▶ INFORMATION GIVEN:
==========

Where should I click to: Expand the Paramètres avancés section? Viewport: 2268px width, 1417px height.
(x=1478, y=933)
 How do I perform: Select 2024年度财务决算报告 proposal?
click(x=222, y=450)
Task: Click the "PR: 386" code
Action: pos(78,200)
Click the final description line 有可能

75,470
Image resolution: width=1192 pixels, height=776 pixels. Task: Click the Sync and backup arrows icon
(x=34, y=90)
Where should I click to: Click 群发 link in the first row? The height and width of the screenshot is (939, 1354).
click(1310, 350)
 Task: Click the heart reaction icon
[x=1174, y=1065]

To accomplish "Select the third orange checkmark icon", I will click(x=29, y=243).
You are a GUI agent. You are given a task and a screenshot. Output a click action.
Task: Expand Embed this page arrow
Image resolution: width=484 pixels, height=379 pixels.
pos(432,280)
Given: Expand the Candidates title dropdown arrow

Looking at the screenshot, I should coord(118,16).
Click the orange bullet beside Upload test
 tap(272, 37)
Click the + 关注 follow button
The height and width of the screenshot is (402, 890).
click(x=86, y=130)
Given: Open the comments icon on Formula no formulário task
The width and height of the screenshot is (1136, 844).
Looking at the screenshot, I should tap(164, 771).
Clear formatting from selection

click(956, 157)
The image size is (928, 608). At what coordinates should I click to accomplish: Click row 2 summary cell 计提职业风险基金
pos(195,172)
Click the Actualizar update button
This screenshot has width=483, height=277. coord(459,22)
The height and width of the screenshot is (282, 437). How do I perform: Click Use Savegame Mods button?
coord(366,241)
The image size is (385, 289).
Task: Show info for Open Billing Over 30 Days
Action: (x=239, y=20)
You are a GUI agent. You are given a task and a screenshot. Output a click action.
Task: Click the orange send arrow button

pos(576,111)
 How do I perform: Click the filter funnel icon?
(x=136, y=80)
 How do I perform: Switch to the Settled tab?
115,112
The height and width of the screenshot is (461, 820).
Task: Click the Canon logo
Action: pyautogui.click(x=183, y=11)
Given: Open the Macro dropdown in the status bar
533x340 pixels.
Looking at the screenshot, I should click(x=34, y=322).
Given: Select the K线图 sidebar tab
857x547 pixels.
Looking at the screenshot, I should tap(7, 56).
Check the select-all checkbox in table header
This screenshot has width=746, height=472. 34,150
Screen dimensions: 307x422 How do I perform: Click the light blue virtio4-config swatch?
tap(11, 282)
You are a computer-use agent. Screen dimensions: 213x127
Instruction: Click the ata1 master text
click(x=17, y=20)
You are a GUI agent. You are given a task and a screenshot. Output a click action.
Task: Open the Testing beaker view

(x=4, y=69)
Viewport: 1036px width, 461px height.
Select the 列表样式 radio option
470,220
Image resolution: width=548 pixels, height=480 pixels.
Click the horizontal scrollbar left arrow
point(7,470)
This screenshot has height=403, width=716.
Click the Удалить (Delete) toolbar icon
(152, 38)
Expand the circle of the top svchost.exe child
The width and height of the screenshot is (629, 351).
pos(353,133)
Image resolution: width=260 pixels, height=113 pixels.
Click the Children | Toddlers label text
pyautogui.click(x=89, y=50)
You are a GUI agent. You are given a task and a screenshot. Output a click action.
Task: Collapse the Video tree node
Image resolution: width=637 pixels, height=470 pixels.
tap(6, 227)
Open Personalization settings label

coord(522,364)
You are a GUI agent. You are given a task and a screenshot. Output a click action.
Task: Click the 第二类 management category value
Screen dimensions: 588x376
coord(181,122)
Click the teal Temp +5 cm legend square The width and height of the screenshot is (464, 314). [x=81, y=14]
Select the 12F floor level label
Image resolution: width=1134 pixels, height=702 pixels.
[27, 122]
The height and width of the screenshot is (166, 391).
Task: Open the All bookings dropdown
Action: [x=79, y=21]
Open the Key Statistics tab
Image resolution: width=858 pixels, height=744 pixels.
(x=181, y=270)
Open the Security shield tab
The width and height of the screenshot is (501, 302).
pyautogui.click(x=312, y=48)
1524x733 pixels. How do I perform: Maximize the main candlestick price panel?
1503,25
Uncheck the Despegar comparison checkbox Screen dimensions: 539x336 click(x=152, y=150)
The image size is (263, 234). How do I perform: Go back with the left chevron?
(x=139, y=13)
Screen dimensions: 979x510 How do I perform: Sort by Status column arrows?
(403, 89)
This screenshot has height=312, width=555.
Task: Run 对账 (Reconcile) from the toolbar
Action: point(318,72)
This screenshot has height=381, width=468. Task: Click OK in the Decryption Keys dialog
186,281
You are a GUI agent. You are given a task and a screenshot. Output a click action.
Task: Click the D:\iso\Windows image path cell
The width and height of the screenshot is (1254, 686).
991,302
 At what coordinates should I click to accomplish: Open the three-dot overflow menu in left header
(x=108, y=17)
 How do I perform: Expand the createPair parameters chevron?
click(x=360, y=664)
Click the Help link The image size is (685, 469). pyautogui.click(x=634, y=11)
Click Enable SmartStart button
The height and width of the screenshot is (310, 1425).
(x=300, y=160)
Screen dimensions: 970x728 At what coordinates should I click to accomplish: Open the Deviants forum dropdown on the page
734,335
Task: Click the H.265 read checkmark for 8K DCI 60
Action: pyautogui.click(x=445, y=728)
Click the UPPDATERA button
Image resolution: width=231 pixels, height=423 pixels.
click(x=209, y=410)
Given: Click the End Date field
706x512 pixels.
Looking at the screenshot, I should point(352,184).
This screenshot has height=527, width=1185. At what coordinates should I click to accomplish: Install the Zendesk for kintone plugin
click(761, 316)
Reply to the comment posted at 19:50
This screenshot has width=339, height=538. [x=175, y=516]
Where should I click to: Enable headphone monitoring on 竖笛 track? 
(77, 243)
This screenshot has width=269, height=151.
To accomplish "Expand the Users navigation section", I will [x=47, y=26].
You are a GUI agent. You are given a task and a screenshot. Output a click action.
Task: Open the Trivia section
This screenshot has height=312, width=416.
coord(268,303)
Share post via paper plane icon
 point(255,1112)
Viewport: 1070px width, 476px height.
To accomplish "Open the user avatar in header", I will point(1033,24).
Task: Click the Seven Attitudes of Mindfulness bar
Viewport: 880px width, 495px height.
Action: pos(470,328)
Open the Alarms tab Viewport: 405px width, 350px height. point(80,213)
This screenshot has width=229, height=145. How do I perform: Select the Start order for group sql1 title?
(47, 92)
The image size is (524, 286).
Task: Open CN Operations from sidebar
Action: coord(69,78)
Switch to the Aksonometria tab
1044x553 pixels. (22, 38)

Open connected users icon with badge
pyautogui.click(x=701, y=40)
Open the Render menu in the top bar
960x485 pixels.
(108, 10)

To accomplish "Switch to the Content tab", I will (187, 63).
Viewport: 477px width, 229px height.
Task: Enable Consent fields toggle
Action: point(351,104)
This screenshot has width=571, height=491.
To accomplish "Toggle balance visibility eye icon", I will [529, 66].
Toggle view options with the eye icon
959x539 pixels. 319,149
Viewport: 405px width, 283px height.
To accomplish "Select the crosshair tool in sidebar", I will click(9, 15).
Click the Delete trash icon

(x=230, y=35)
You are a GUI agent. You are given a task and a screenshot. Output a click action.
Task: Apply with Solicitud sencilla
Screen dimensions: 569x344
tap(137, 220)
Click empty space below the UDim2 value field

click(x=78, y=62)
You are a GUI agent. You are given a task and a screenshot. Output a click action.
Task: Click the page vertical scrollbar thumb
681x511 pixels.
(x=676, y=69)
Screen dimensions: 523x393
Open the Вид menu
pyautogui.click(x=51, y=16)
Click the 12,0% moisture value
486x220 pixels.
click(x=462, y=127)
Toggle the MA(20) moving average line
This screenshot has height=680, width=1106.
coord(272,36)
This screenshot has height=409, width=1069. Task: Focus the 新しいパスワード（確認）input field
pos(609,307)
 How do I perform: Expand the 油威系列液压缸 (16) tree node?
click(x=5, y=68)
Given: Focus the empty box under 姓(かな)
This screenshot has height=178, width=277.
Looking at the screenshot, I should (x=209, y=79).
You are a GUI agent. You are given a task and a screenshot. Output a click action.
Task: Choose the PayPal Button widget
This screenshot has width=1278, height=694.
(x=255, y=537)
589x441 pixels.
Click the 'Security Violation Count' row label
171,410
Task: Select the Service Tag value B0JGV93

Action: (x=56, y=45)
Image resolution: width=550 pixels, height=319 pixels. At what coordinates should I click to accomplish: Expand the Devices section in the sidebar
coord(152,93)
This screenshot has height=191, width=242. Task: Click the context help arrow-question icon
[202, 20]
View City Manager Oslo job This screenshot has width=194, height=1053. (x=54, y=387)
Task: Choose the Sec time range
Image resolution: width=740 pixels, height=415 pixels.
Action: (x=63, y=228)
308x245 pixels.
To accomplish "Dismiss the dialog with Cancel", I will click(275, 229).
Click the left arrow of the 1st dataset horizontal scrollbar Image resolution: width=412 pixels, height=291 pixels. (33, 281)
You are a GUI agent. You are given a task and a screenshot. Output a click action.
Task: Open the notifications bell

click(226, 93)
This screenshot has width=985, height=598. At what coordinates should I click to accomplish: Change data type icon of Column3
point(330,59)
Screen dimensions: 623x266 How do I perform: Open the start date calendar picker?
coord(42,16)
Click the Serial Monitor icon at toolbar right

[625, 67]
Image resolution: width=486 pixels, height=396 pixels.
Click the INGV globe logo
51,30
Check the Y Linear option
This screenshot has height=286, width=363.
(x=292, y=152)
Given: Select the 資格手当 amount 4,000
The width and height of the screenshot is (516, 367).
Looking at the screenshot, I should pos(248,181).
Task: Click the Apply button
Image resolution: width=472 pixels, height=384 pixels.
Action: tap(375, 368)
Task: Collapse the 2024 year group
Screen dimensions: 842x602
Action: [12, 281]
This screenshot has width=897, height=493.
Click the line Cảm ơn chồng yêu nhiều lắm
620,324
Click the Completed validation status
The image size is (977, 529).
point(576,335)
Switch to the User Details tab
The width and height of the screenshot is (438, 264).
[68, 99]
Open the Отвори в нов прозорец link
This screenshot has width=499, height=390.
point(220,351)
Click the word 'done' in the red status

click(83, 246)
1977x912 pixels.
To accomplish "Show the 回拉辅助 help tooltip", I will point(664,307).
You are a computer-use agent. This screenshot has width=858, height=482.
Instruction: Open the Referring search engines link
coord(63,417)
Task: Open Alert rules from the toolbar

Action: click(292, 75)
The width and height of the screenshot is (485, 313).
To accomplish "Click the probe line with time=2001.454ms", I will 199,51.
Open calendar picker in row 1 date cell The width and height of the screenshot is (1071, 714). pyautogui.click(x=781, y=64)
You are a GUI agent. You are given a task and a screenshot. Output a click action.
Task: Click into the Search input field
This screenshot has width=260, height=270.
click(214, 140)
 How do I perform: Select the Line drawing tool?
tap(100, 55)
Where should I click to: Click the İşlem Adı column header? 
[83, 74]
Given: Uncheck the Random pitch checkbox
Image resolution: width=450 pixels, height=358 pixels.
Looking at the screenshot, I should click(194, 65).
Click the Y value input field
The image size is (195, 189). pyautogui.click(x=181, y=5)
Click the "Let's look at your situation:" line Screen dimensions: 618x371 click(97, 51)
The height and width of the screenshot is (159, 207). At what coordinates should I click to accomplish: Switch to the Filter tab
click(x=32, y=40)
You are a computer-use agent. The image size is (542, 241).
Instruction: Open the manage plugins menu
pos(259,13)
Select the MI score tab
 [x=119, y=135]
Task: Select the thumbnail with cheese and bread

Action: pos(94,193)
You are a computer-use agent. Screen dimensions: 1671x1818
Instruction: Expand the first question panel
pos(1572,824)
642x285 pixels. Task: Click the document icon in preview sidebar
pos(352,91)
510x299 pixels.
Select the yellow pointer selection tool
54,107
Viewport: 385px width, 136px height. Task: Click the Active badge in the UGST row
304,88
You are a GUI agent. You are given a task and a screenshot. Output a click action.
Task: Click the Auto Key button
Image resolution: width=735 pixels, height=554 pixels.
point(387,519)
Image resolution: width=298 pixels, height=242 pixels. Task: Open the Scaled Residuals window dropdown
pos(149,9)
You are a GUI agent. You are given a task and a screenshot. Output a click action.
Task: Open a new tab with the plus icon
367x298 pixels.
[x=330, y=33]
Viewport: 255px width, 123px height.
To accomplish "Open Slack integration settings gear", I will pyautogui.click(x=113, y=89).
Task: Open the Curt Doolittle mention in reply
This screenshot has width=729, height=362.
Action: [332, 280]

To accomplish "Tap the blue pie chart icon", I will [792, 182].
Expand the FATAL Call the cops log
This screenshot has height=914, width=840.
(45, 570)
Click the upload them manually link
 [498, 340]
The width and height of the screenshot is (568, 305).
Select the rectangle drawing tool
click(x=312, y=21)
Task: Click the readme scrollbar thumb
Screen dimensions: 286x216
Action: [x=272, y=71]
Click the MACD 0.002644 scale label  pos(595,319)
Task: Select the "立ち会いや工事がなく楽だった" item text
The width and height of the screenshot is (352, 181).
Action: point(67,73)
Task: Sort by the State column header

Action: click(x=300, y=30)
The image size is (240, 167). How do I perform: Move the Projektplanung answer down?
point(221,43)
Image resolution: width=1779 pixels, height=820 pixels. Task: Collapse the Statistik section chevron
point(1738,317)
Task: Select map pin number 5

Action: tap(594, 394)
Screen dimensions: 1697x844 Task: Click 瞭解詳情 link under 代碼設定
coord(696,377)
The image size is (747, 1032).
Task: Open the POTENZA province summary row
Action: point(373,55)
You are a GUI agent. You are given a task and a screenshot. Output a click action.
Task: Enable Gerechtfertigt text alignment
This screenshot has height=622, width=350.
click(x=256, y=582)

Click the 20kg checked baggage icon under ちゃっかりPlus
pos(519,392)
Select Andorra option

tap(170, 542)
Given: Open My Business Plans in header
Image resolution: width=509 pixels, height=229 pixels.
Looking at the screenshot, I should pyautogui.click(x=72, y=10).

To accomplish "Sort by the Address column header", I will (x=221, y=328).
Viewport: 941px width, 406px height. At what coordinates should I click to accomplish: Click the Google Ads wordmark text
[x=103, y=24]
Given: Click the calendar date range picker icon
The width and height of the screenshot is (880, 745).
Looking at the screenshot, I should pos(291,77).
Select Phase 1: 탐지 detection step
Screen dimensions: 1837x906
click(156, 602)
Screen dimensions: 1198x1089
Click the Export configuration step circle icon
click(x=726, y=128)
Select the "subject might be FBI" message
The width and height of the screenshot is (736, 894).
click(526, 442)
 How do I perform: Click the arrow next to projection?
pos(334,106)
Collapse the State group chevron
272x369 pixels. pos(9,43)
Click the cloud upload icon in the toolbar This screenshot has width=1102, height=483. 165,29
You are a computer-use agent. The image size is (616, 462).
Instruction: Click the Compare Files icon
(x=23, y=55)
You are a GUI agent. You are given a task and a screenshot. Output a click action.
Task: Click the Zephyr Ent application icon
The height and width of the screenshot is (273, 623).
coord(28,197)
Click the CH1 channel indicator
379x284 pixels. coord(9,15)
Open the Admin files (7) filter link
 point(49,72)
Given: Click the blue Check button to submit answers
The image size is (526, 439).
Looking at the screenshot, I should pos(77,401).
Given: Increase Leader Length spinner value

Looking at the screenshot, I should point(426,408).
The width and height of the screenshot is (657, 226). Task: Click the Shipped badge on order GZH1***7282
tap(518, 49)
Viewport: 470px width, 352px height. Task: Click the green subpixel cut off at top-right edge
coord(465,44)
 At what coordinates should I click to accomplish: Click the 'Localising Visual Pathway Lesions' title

==========

▶ TASK PROMPT:
Every line of the records containing the word "Apply" must appear in the answer.

▶ SOLUTION FOR THIS TASK:
Task: Apply with Solicitud sencilla
Task: Click the Apply button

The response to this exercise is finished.